**Objective A:** Print the part of the unshare patch reply between "Thanks again for" and "of appropriate resources.", inclusive.
**Objective B:** In the unshare patch reply, what shorter name is suggested for the copy_mm parameter copy_share_action?

**Text section:**
+---+
Re: [PATCH 1/2] (repost) New System call, unshare (fwd)

From: Janak Desai
Date: Thu Sep 08 2005 - 21:05:25 EST


Thanks again for your review. I understand the problems that
you highlighted. I will rework the code and this time create
test programs that test these aspects of unsharing that I had
missed. Basically, the four areas that I have to fix are
- Investigate impact on aio and futex
- Handle possibilities of other threads manipulating use
counts and/or deleting mm/namespace/sighand structures
that were being shared
- Review/handle implications of calling copy_* with a
task that is visible globably.
- Consider impact of previous call to clone() with
sharing of appropriate resources.

Specific responses are inline ...


Chris Wright wrote:

* Janak Desai (janak@xxxxxxxxxx) wrote:

diff -Naurp linux-2.6.13-mm1/kernel/fork.c linux-2.6.13-mm1+unshare-patch1/kernel/fork.c
--- linux-2.6.13-mm1/kernel/fork.c 2005-09-07 13:25:01.000000000 +0000
+++ linux-2.6.13-mm1+unshare-patch1/kernel/fork.c 2005-09-07 13:40:11.000000000 +0000
@@ -58,6 +58,17 @@ int nr_threads; /* The idle threads do

int max_threads; /* tunable limit on nr_threads */

+/*
+ * mm_copy gets called from clone or unshare system calls. When called
+ * from clone, mm_struct may be shared depending on the clone flags
+ * argument, however, when called from the unshare system call, a private
+ * copy of mm_struct is made.
+ */
+enum mm_copy_share {
+ MAY_SHARE,
+ UNSHARE,
+};
+
DEFINE_PER_CPU(unsigned long, process_counts) = 0;

__cacheline_aligned DEFINE_RWLOCK(tasklist_lock); /* outer */
@@ -448,16 +459,26 @@ void mm_release(struct task_struct *tsk,
}
}

-static int copy_mm(unsigned long clone_flags, struct task_struct * tsk)
+static int copy_mm(unsigned long clone_flags, struct task_struct * tsk,
+ enum mm_copy_share copy_share_action)


minor nitpick, pretty verbose name, could just be share.


ok, sounds good. Will change to share.



{
struct mm_struct * mm, *oldmm;
int retval;

- tsk->min_flt = tsk->maj_flt = 0;
- tsk->nvcsw = tsk->nivcsw = 0;
+ /*
+ * If the process memory is being duplicated as part of the
+ * unshare system call, we are working with the current process
+ * and not a newly allocated task strucutre, and should not
+ * zero out fault info, context switch counts, mm and active_mm
+ * fields.
+---+
**Source material:**
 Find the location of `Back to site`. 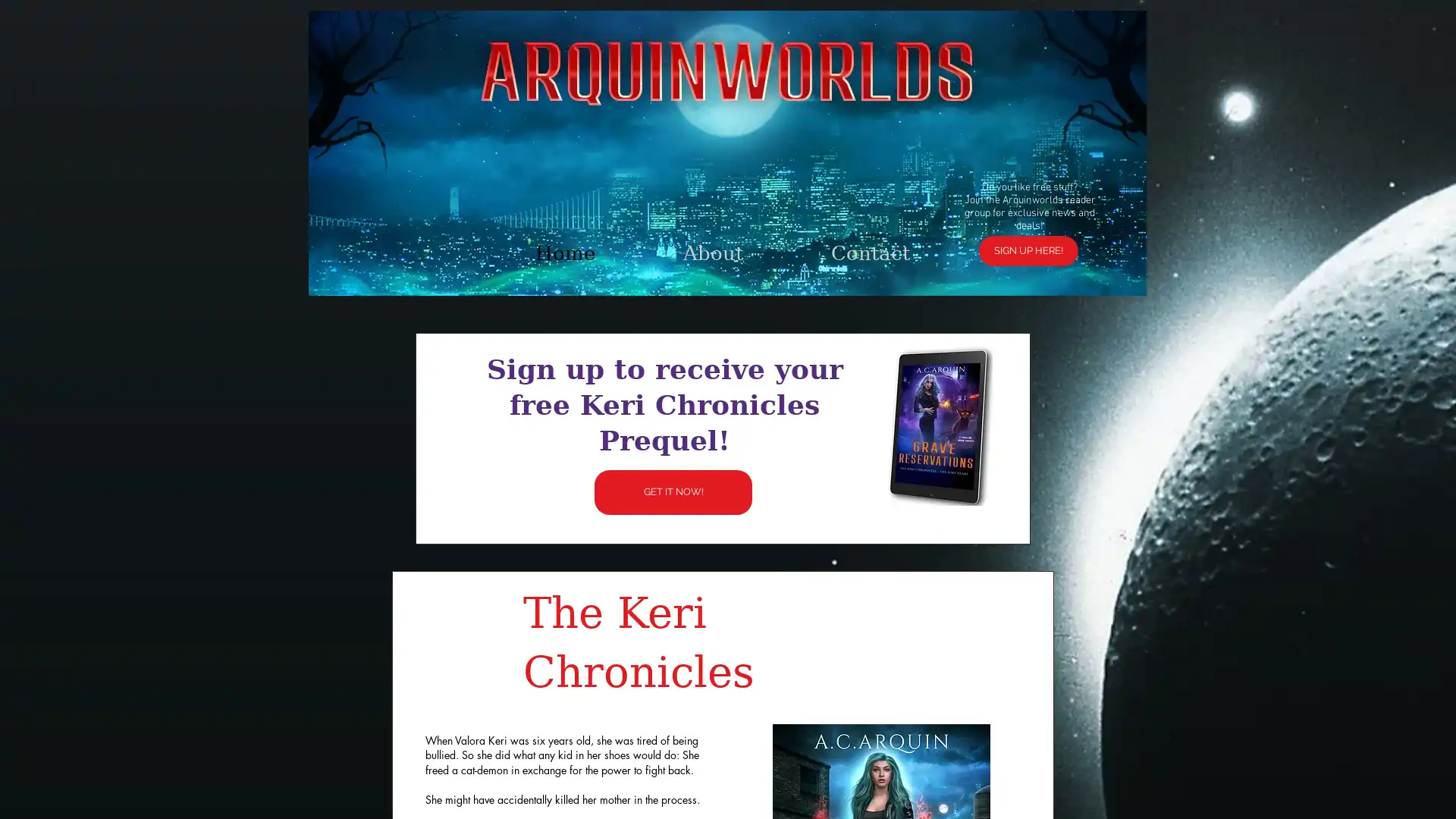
+---+
**Full answer A:**
Thanks again for your review. I understand the problems that
you highlighted. I will rework the code and this time create
test programs that test these aspects of unsharing that I had
missed. Basically, the four areas that I have to fix are
- Investigate impact on aio and futex
- Handle possibilities of other threads manipulating use
counts and/or deleting mm/namespace/sighand structures
that were being shared
- Review/handle implications of calling copy_* with a
task that is visible globably.
- Consider impact of previous call to clone() with
sharing of appropriate resources.

**Full answer B:** share